Alger, juillet 1830 par Assia Djebar

Photo : AFP/OLIVIER LABAN-MATTEI
Photo : AFP/OLIVIER LABAN-MATTEI

Assia Djebar, de l’académie française, était militante du FLN pendant la guerre d’Algérie, auteure de romans, nouvelles, poésies et essais. Enseignante au département d’études françaises de l’université de New York, titulaire, entre autres, du Prix international Pablo-Neruda (Italie) et de l’International Literary Neustadt Prize (États-Unis). 

L’encre de l’acte de capitulation n’avait pas encore séché, le départ pour Livourne du dey Hussein et de sa famille venait juste d’avoir lieu dans la darse que, le 11 juillet, un décret d’apparente et simple police urbaine est rendu public : chaque habitant doit éclairer à ses frais la façade de sa maison…

Rappelons que la nuit du 4 au 5 juillet, qui précéda l’entrée de l’armée française dans Alger, a vu des milliers de citadins se décider, en pleine nuit, à l’exode… Parmi ceux qui restent, les uns ne peuvent se résigner à abandonner maisons et biens meubles, les autres ont des exigences familiales qui les immobilisent, enfin d’autres espèrent que les termes du traité de capitulation (qui garantit la sécurité des biens, des familles et du culte) seront respectés par les troupes étrangères. Or la première atteinte dont est victime la population, peu fixée sur son sort immédiat, concerne l’espace de celle-ci. L’étranger entend l’ordonner de suite à sa manière, y introduire son autorité. Éclairer, le soir venu, sa maison peut apparaître un détail, en ces jours sombres. En fait, il est, au regard de la violence symbolique, d’une grande importance. La coutume orientale conçoit davantage le seuil du chez soi comme un lieu obscur, un passage à effectuer dans l’ombre (le cœur de l’intimité, lui, s’éclairant ensuite peu à peu et, finalement, en trouée à ciel ouvert). L’Occident qui surgit ici prétend tout naturellement que la façade même, que le front de toute demeure est d’abord exposition.

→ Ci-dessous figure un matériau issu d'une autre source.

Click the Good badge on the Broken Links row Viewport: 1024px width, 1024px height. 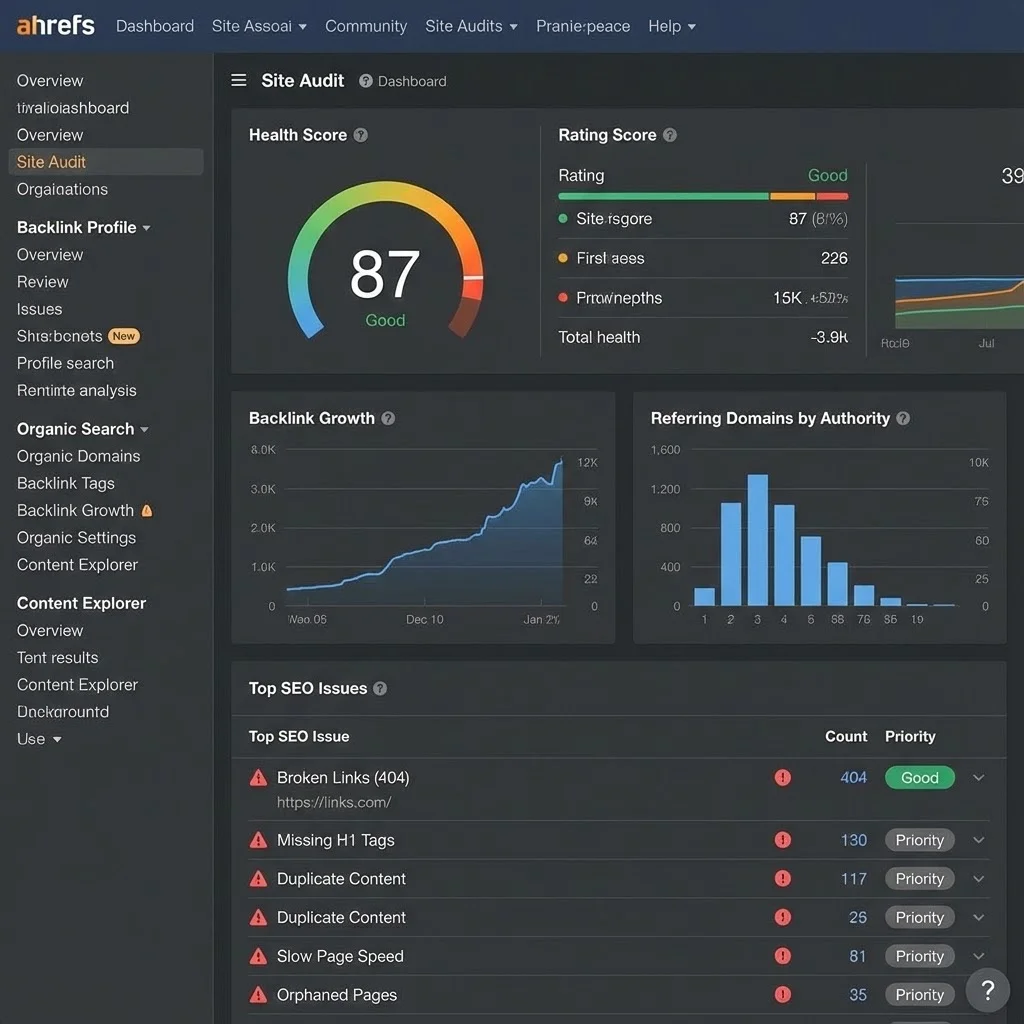pyautogui.click(x=919, y=777)
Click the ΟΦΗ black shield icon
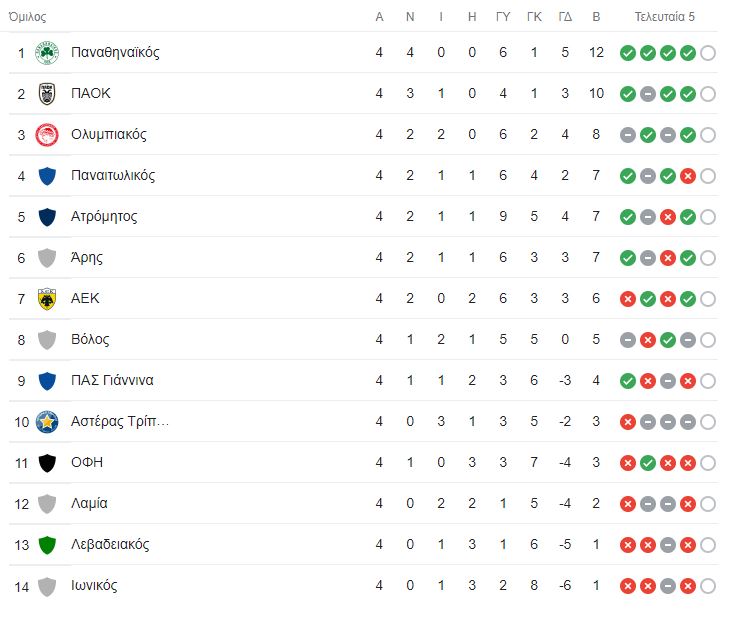744x619 pixels. point(47,463)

Le premier quiproquo des attitudes mentales, des styles de vivre et de communiquer, s’inscrit là. Il devient, bien plus qu’une exigence d’administration urbaine à respecter, une antinomie dressée entre deux mondes opposés et, en ces circonstances, irréconciliables.

Ce premier hiatus entre deux communautés hétérogènes en révélera d’autres. Cet espace vécu de la ville algéroise, les soldats français en font l’expérience sur le mode de la plus grande perplexité. Les rues de la Casbah, qu’ils sillonnent et où ils s’égarent très souvent, les déroutent : les repères habituels (noms de rues, numéros, relevés topographiques, etc.) manquent, l’espace lui-même semble les repousser et vouloir les cantonner dans ce rôle de corps étrangers.

Théophile Gauthier, quinze années plus tard, en premier écrivain touriste de cette rive d’Orient qui fascine, notera sa première impression ainsi : « Alger est comme un écheveau de fils où vingt chats en belle humeur se seraient aiguisé les griffes. »

Après les premières semaines de leur occupation, les Français ne sont même plus sûrs de leur durée en ces lieux. Le régime à Paris vient d’être renversé après trois jours d’insurrections populaires. Un roi moins discrédité, Louis-Philippe d’Orléans, est vite élu pour barrer la voie à un retour de la République… L’occupation d’Alger ne va-t-elle pas bientôt finir ? Après tout, le fabuleux trésor de l’État algérien a été confisqué et embarqué ; il a permis de rembourser largement les frais de l’énorme expédition.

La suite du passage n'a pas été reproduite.